The possibility to alter optical properties of materials by electrical, thermic or optical stimuli offers exciting new applications. Examples range from a usage in motorcycle helmets with visors of variable transmittance providing bikers the comfort of a dark visor in sunlight and the safety of a clear visor in the dark to applications which can have a global impact on energy consumption via passive regulation of heat flux in and out of buildings reducing heating & cooling costs.

The necessary changes in optical transmission can, for many materials, be related to the concentration of hydrogen in transition metal hydrides. However, for these materials a change in hydrogen concentration is needed in order to tune the transmission of photons. For O-containing YHx a different switching mechanism is reported. The darkening of the Yttrium-oxy-hydride YOyHx is stimulated by the illumination with sunlight. This photochromic behaviour has the distinct advantage that the material can automatically regulate a close to constant transmitted intensity. In this project, we will address this class of materials systematically.
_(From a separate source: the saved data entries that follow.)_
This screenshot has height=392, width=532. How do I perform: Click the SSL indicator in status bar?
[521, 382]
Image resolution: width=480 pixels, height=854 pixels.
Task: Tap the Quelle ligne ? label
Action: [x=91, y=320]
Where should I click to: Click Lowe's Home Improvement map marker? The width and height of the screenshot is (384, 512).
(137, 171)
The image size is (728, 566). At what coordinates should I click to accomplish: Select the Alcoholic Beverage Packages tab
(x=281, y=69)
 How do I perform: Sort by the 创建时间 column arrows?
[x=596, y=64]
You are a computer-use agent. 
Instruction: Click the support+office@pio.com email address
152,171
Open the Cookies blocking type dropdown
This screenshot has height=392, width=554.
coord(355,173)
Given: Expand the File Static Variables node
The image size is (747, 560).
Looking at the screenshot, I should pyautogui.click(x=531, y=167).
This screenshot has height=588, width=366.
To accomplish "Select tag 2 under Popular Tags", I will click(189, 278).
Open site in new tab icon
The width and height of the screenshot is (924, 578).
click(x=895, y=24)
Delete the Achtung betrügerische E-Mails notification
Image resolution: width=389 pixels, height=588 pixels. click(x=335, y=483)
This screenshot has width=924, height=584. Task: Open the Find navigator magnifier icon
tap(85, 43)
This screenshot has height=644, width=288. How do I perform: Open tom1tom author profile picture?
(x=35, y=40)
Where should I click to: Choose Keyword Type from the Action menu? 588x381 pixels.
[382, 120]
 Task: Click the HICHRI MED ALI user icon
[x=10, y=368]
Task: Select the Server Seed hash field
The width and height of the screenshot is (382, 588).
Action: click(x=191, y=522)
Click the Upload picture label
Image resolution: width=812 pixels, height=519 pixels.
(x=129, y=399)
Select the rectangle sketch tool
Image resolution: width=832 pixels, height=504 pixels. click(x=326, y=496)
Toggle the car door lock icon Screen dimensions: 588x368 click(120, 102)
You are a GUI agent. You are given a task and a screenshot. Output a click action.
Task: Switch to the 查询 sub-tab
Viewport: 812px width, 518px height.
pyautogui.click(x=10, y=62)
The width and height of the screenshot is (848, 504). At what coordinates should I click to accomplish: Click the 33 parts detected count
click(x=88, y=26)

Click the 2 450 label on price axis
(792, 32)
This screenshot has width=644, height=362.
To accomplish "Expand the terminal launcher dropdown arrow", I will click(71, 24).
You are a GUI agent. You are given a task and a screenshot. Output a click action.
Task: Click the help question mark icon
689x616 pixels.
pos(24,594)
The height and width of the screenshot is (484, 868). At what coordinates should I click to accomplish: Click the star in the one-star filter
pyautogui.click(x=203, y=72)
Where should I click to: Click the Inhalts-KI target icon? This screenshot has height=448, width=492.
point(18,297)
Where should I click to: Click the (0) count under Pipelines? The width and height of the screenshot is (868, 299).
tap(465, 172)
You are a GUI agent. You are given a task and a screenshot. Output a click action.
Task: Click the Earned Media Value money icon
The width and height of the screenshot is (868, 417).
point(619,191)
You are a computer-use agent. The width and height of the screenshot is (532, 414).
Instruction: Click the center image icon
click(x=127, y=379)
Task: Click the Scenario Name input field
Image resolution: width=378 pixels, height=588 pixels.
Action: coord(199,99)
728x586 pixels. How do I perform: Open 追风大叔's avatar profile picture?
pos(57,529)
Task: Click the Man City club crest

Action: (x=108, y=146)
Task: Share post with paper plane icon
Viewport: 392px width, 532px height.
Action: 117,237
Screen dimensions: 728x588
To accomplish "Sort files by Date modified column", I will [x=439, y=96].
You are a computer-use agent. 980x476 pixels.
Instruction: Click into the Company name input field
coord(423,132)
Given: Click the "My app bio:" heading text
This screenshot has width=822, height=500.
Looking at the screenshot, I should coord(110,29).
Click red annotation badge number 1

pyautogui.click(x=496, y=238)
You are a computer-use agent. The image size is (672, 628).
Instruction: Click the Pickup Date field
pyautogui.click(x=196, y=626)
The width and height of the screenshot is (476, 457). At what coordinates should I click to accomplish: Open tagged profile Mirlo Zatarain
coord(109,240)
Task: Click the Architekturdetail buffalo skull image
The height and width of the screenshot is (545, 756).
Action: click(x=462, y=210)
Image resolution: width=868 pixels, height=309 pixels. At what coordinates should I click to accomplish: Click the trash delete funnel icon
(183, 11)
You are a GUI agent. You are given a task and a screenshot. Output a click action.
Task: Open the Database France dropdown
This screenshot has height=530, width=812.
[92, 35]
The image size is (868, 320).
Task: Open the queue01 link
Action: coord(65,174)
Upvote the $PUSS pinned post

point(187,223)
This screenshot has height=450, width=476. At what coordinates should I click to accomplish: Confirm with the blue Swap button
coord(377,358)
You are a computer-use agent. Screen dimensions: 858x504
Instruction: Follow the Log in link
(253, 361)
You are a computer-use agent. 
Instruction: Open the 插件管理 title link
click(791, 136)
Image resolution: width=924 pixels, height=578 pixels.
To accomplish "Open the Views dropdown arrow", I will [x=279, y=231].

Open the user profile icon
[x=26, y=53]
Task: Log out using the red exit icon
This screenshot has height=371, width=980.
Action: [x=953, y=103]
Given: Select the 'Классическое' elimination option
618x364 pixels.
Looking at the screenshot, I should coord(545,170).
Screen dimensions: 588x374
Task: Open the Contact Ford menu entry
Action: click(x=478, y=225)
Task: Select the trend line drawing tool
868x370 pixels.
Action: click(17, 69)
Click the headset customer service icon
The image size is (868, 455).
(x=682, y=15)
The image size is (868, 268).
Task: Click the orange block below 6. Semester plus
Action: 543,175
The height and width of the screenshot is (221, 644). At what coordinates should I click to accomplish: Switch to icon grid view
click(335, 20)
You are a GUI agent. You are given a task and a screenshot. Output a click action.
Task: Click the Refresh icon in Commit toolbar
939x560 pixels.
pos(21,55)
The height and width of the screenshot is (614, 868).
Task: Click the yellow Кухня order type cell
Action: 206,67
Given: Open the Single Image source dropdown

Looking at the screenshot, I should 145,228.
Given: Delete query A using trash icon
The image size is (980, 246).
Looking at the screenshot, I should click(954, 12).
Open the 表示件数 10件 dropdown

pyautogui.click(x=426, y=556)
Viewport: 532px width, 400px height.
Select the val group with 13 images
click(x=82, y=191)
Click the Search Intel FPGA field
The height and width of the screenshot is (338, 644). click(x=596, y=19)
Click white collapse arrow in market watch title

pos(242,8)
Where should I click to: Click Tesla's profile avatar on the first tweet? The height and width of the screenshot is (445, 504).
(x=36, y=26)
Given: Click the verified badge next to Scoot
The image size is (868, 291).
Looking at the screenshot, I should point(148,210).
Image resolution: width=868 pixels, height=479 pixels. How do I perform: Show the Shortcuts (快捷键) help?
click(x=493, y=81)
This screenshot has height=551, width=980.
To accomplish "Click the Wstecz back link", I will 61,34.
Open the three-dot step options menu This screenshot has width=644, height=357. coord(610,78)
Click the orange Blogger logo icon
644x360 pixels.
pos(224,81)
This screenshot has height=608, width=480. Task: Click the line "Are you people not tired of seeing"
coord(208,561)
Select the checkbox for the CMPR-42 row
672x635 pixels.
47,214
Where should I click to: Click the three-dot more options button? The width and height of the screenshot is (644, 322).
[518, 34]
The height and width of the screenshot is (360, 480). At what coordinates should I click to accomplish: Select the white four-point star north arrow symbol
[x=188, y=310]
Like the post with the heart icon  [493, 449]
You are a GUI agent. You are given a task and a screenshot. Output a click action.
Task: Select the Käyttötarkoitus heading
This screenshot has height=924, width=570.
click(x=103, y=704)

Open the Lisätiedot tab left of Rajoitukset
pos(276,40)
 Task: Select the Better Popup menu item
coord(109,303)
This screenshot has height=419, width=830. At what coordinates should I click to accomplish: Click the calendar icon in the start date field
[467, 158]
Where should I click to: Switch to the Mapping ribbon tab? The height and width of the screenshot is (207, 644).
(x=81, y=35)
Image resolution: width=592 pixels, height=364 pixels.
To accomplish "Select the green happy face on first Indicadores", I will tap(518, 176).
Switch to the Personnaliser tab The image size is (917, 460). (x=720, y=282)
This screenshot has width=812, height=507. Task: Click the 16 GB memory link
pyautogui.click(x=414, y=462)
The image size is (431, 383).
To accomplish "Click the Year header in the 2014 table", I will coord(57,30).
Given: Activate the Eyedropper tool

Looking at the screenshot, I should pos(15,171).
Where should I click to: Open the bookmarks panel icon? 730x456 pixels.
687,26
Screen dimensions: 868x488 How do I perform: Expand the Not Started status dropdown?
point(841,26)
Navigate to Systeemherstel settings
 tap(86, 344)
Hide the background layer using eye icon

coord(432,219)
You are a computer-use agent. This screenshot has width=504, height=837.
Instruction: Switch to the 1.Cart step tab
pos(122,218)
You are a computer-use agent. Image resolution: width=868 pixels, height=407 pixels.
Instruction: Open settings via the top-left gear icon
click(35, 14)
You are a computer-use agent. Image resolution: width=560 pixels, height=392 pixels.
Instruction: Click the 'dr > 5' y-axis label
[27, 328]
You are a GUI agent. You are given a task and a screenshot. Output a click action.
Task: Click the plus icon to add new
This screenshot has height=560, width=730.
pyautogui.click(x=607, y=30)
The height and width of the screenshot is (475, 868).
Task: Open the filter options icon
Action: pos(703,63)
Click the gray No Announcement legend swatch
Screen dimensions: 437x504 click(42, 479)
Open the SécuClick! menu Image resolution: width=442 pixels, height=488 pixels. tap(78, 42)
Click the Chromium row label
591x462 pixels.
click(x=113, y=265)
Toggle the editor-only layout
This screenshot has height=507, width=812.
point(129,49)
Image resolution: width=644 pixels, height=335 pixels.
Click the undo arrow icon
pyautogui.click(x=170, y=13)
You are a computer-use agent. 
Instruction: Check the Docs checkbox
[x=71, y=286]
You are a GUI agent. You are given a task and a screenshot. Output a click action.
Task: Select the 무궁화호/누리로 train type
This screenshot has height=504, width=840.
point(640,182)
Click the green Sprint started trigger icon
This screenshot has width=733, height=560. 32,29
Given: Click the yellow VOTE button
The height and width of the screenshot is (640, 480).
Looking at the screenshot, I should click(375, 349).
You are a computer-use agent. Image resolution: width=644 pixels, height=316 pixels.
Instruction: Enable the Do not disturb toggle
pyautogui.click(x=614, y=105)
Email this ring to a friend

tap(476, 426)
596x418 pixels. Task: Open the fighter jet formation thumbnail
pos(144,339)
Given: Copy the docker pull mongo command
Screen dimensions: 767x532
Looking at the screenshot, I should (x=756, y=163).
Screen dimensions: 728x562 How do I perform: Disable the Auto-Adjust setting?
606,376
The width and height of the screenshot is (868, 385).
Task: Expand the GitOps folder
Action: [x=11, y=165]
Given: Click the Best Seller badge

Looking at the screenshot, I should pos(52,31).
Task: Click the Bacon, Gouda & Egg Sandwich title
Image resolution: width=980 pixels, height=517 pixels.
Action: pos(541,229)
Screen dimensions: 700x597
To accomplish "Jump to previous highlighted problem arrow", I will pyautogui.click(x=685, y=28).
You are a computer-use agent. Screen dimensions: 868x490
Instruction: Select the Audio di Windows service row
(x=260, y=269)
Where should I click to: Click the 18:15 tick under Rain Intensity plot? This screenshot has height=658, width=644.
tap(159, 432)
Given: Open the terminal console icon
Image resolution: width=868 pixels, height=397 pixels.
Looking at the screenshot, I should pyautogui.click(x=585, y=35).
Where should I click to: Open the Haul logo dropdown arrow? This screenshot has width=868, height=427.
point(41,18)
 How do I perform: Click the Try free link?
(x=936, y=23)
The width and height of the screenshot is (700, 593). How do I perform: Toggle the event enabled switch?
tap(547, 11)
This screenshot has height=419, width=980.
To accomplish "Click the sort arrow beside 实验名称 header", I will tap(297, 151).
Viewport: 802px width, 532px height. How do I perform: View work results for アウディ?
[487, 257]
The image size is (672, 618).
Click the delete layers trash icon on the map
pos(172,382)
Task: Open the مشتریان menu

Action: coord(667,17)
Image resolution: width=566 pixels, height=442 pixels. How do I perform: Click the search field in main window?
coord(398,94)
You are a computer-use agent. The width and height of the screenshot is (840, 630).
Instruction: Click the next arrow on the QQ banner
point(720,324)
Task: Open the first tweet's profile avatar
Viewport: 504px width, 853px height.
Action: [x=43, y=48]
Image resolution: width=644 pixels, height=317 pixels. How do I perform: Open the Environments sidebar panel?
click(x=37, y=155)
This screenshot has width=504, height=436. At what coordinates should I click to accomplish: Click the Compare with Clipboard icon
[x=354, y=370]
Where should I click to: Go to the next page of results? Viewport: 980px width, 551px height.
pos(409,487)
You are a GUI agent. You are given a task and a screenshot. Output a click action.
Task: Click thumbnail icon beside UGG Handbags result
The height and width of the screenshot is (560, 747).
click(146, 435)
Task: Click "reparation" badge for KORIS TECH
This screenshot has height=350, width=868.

Our focus will be on revealing the mechanism of the photochromic reaction and control as well as improve the properties of the films.

Contact

Max Wolff

Magnetic liquids

Self assembly is one of the most fascinating phenomena in nature, since it can form well ordered structures on almost all length scales. The self assembly process is determined by the interaction between the constituents. Accordingly, a system offering tuneable interaction is an ideal playground for the understanding of the basic concepts of self assembly. We realize such a system by dispersing magnetic and non-magnetic particles in a ferro fluid matrix. Analysing the microscope images from such samples statistically gives quantitative information about phase formation.

Contact

Max Wolff

Surface ordering under shear

In fluid mechanics, flow is described by the Navier–Stokes equation in the bulk and a no-slip boundary condition at the solid interface. However, recently, both experiments and theory have shown that on a microscopic scale liquids may undergo significant slip at a solid wall. The magnitude of the slip length and its relation to the relevant surface parameters on that it depends, are, presently, under intense discussion in the literature and not well understood on the nm length scale. We contribute to this issue by investigation of surface ordering in samples that show correlations on mesoscopic length scales as well as Newtonian liquids mainly by scattering techniques. In particular, the use of neutron scattering methods allows to access liquids in contact to solid substrates.

Contact

Max Wolff

Topological interactions in polymers under shear

Complex liquids have unique flow properties, displaying behaviours between classical solids and liquids due to their broad distribution of relaxation times. The viscoelastic properties can generally be connected to the microscopic picture of the structure and dynamics of the constituents. On the microscopic scale, this information can be addressed by scattering methods and changes in the structure under shear have been investigated intensively in the past. However, experiments addressing the dynamics of complex liquids under shear are very scarce and even the structure of very high molecular mass polymer melts is not well understood since the Weissenberg effect prevents rheological experiments in a simple Couette geometry. Recently, we have designed a closed shear device specifically to fill both these gaps and performed first successful test experiments. This allows to investigate the topological interactions in highly entangled polymers under shear load systematically and in detail. The experimental results, mainly obtained from neutron small angle scattering and spin echo experiments, will be compared to theoretical expansions of the reptation model, like convective constraint release, as well as computer simulations recently performed in the group.

Contact

Max Wolff

Magneto-plasmonics – Understanding the correlation between plasmons and magneto-optics

Plasmons are collective electronic resonances that have a huge impact on the optical properties of metallic materials and nanostructures. With optical diffractometry and ellipsometry in combination with measurements of the magneto-optical effects one has access to all optical properties of a material. With the advent of plasmonics and metamaterials one has the possibility to tune those properties by using nanostructures to control the reflectivity of the material or even the properties of the emitted light itself. This project will involve magnetic nanostructures and optical and magneto-optical measurements for characterization of magneto-plasmons.

Contact

Vassilios Kapaklis

Development of a muon-rejection system for the nuclear-reaction analysis station at the Tandem Laboratory

Background

Ion beam analysis techniques allow for non-destructive studies on near surface hydrogen. Resonant nuclear reaction analysis (NRA), based on the 1H(15N,αγ)12C nuclear reaction, with its cross section exhibiting a narrow resonance (Γ=1.8 keV) at 6.385 MeV, is commonly employed for precise, in-depth, quantification of hydrogen concentrations. The Tandem Laboratory at Uppsala University, employs a resonant-NRA setup that is in regular use. As resonant-NRA relies on the detection of γ-rays emitted from the sample, measurements are subject to the natural background present in any laboratory environment. Fortunately, the high energy of the γ-ray line of interest, separates it well from the majority of lines originating from common radioisotopes. Interference from cosmic-ray muons, however, is still a problem.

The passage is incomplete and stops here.